Thomas Maley Harris

Prominent Men of West Virginia
By George W. Atkinson and Alvaro F. Gibbens
(Wheeling: W. L. Callin, 1890)


THOMAS MALEY HARRIS.

In military, political or civil history of Western Virginia, no more prominent individual has appeared in the arena than General Thomas M. Harris. He was born in Wood county, Virginia, June 17, 1813. From a howling wilderness, he has marked every change in political and industrial development.

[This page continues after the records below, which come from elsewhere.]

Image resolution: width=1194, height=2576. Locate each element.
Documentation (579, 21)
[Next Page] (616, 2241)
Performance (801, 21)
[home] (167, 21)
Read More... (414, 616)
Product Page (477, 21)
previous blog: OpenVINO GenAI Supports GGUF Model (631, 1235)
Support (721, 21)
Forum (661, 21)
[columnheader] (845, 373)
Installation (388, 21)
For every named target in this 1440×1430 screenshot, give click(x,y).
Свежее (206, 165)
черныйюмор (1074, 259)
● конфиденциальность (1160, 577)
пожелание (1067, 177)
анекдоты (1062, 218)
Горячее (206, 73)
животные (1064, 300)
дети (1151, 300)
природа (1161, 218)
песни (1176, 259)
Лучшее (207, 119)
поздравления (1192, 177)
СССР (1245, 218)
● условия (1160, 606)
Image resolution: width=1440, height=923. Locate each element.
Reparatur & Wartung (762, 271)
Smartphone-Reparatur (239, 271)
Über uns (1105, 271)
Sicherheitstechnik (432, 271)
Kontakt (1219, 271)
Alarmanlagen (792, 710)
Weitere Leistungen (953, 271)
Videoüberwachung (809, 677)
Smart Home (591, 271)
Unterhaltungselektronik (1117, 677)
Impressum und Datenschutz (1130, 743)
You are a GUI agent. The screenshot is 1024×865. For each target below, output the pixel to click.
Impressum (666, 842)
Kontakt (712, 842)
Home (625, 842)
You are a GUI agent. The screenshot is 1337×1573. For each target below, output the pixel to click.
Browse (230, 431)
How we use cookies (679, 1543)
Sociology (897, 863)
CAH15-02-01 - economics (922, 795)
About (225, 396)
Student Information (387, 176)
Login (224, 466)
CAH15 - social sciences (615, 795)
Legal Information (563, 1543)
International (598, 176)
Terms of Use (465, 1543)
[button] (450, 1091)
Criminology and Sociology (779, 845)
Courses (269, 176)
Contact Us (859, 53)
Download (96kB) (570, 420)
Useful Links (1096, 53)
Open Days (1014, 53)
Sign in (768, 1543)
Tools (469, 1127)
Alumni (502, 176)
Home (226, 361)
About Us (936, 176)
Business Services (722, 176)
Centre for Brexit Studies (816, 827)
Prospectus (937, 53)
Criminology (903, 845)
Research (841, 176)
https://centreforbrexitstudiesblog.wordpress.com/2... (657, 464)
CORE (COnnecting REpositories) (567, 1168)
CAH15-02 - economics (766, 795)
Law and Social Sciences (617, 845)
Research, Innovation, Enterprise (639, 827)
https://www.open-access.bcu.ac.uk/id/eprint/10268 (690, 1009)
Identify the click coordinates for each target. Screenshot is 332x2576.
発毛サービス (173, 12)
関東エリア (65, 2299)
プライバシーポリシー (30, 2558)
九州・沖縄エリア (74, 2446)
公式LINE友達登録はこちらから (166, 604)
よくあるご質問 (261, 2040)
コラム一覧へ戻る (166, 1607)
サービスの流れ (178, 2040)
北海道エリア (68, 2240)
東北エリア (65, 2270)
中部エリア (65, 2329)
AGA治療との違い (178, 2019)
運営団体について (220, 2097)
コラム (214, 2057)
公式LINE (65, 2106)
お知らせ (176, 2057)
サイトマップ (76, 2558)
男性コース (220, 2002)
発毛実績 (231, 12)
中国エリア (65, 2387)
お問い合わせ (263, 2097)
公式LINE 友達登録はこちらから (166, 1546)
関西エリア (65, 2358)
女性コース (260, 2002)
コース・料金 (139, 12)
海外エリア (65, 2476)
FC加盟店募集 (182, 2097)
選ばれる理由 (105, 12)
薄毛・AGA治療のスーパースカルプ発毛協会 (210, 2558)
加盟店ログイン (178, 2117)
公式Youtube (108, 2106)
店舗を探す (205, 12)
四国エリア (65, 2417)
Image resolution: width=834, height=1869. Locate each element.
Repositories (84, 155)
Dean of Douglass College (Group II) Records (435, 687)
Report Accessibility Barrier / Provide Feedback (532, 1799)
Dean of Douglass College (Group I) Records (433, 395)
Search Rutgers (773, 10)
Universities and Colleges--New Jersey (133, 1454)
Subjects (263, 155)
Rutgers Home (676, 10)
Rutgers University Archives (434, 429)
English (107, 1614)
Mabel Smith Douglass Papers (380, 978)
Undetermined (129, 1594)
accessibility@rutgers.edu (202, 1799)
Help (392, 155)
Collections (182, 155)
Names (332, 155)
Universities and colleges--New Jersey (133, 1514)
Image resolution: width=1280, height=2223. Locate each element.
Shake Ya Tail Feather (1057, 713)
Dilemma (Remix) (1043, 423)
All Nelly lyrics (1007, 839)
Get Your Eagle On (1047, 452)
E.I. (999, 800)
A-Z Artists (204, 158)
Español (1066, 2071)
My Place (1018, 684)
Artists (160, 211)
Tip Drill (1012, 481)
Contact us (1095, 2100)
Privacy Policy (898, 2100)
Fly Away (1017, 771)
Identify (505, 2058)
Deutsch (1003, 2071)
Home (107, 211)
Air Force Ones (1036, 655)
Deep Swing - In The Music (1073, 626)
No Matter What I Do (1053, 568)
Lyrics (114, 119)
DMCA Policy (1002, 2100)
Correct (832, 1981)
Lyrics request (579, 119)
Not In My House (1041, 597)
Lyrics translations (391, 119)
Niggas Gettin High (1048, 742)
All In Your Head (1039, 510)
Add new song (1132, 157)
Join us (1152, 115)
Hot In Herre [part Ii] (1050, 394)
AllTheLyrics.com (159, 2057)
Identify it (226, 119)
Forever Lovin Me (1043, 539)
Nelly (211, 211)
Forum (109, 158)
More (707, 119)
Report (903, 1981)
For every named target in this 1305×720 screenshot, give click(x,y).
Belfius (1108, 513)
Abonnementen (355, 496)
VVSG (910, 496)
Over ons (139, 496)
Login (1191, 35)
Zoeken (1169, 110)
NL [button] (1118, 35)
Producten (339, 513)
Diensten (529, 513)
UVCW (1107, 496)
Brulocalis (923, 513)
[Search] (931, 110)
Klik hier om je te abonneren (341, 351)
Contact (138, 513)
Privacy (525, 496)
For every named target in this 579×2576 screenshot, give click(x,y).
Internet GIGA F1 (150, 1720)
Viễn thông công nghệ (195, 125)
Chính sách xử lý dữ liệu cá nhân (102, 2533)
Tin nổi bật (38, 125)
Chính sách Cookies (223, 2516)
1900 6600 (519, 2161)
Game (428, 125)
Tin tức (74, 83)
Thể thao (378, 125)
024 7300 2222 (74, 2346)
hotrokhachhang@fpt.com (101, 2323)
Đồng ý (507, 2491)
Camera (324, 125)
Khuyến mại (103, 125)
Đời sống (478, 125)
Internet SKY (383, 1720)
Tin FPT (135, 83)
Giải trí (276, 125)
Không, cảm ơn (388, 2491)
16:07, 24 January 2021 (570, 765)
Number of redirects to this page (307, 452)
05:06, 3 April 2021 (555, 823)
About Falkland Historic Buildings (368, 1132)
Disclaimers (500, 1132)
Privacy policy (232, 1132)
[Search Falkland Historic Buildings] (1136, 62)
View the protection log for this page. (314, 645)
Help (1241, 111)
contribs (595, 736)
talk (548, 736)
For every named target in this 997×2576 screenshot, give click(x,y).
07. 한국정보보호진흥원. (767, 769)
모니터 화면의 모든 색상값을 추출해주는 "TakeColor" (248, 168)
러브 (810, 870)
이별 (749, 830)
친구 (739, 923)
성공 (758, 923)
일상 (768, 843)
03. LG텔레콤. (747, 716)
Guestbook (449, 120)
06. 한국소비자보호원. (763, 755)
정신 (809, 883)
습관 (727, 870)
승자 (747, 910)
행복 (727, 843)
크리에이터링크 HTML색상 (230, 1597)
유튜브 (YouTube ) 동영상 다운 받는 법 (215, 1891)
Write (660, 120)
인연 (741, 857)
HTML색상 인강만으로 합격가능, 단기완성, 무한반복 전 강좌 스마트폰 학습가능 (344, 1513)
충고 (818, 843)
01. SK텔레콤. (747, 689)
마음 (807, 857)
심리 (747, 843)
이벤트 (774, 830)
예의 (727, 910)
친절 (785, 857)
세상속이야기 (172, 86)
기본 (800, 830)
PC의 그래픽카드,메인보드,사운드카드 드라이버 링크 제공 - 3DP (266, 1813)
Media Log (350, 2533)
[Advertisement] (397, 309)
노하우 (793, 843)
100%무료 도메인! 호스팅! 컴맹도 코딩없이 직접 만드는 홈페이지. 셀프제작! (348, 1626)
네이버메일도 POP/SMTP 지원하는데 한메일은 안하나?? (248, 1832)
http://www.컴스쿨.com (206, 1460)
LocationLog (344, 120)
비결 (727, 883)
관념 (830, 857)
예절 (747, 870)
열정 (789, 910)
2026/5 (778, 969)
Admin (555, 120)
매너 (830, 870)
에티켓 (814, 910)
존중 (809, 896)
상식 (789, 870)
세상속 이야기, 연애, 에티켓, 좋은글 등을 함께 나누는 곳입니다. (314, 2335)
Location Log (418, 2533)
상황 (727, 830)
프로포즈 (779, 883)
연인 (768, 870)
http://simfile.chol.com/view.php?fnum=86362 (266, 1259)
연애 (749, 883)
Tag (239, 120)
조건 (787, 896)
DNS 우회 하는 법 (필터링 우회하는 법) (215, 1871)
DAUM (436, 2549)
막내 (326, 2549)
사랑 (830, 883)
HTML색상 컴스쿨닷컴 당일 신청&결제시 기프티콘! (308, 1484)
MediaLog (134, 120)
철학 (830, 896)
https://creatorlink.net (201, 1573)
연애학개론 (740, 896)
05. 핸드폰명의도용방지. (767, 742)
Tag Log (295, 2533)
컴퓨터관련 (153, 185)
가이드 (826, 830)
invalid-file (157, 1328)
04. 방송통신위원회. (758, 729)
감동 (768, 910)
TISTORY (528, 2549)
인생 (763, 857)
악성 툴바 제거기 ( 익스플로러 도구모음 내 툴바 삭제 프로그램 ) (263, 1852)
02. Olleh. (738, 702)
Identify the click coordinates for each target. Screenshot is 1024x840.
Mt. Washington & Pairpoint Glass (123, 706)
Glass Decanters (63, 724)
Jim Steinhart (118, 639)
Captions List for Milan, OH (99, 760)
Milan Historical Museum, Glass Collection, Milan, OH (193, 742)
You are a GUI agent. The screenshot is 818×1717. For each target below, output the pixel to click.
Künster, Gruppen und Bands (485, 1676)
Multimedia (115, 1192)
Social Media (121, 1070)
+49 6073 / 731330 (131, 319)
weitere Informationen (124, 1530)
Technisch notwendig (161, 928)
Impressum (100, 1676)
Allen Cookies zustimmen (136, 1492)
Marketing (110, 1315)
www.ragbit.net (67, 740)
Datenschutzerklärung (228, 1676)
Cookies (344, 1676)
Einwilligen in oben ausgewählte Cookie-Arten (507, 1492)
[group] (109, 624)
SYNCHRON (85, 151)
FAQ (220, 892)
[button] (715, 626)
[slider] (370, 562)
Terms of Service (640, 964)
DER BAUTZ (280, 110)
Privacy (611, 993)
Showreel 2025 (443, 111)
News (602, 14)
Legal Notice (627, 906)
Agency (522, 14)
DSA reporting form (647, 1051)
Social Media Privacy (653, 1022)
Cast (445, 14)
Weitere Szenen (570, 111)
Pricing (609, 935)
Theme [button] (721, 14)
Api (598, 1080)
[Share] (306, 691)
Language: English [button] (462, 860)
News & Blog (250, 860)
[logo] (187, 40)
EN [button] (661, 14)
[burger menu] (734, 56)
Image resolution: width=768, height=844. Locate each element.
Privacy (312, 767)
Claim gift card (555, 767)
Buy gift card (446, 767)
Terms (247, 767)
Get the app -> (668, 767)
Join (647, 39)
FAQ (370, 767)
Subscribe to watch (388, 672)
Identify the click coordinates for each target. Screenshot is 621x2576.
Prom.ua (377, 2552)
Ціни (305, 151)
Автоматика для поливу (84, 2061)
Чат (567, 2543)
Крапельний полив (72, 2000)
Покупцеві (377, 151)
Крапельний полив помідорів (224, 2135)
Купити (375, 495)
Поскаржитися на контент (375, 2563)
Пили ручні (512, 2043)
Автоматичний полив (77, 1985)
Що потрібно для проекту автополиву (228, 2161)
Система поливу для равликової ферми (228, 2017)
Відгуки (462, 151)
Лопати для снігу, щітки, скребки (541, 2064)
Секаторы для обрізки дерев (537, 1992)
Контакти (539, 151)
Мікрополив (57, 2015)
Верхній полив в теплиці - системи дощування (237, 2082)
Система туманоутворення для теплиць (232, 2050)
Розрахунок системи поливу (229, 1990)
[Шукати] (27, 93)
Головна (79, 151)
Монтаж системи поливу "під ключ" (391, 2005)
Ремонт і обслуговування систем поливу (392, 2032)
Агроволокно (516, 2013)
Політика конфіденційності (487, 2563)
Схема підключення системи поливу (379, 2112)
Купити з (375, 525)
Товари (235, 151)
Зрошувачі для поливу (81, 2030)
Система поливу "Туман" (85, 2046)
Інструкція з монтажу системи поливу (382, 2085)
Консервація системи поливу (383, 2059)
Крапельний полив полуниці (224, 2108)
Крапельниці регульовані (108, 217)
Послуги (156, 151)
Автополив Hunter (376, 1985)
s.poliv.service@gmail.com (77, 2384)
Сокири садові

He was reared a farmer, attended winter schools from ten to sixteen, and then taught others. He practiced medicine from 1842 to the beginning of the war; was a Whig, but the war issues forced him into the Republican party; was always anti- slavery in sentiment, and in a Fourth of July oration, in 1849, boldly attacked the evil, on both moral and economic grounds, and insisted that the Virginia Constitutional Convention of 1850 should provide for gradual emancipation. For this expression the leading papers of tlie State declared him a dangerous man. In August, 1861, he recruited the 10th West Virginia infantry, served as its Colonel, and for bravery and merit, was promoted, in 1865, to Brigadier General, and afterwards to Major General by brevet; was a member of the House of Delegates in 1867; was commissioned Adjutant General for West Virginia and served from March 4, 1869, to January 1, 1871, when he resigned, and was immediately by the President appointed United States Pension Agent, and located at Wheeling, serving until the Centennial year. He has been a prominent candidate before the Republican Convention for Congress; is a strong advocate of prohibition, and now resides at Harrisville, Ritchie county.